Start of MATERIAL FOR THE TASK
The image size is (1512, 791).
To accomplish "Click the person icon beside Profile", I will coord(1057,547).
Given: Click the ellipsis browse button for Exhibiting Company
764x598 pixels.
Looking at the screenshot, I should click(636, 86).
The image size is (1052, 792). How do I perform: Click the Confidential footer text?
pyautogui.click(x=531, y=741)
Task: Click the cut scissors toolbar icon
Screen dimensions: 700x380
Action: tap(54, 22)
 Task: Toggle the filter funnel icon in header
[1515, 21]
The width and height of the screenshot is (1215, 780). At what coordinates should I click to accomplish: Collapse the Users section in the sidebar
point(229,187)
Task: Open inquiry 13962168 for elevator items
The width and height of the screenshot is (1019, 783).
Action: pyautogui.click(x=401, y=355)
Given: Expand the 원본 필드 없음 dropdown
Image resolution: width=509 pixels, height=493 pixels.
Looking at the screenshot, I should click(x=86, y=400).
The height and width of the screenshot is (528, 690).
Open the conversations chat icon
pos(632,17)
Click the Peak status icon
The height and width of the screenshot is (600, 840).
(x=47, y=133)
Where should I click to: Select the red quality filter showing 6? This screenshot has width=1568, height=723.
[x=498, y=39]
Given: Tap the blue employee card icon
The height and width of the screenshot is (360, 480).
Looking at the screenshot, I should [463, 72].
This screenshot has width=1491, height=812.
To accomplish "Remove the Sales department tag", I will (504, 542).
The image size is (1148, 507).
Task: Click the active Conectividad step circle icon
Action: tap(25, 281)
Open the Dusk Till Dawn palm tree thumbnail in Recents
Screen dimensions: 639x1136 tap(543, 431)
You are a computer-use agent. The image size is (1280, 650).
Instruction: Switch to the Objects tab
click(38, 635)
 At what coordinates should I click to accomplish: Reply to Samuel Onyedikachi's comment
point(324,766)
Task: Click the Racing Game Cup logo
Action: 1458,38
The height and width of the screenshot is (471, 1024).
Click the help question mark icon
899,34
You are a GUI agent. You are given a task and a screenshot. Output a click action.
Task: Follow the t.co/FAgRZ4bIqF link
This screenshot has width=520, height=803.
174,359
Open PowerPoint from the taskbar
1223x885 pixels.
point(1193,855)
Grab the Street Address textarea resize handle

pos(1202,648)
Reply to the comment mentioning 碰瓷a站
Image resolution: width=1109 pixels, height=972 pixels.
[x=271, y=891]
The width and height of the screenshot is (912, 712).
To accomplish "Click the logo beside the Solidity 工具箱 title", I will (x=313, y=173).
End of MATERIAL FOR THE TASK
◆ TASK DIRECTIONS ◆
Taking the line that contains "Given: Tap the blue employee card icon" as the first, reproduce every line through the end of the entries exactly.

◆ FINISHED TASK ◆
Given: Tap the blue employee card icon
The height and width of the screenshot is (360, 480).
Looking at the screenshot, I should [463, 72].
This screenshot has width=1491, height=812.
To accomplish "Remove the Sales department tag", I will (504, 542).
The image size is (1148, 507).
Task: Click the active Conectividad step circle icon
Action: tap(25, 281)
Open the Dusk Till Dawn palm tree thumbnail in Recents
Screen dimensions: 639x1136 tap(543, 431)
You are a computer-use agent. The image size is (1280, 650).
Instruction: Switch to the Objects tab
click(38, 635)
 At what coordinates should I click to accomplish: Reply to Samuel Onyedikachi's comment
point(324,766)
Task: Click the Racing Game Cup logo
Action: 1458,38
The height and width of the screenshot is (471, 1024).
Click the help question mark icon
899,34
You are a GUI agent. You are given a task and a screenshot. Output a click action.
Task: Follow the t.co/FAgRZ4bIqF link
This screenshot has width=520, height=803.
174,359
Open PowerPoint from the taskbar
1223x885 pixels.
point(1193,855)
Grab the Street Address textarea resize handle

pos(1202,648)
Reply to the comment mentioning 碰瓷a站
Image resolution: width=1109 pixels, height=972 pixels.
[x=271, y=891]
The width and height of the screenshot is (912, 712).
To accomplish "Click the logo beside the Solidity 工具箱 title", I will (x=313, y=173).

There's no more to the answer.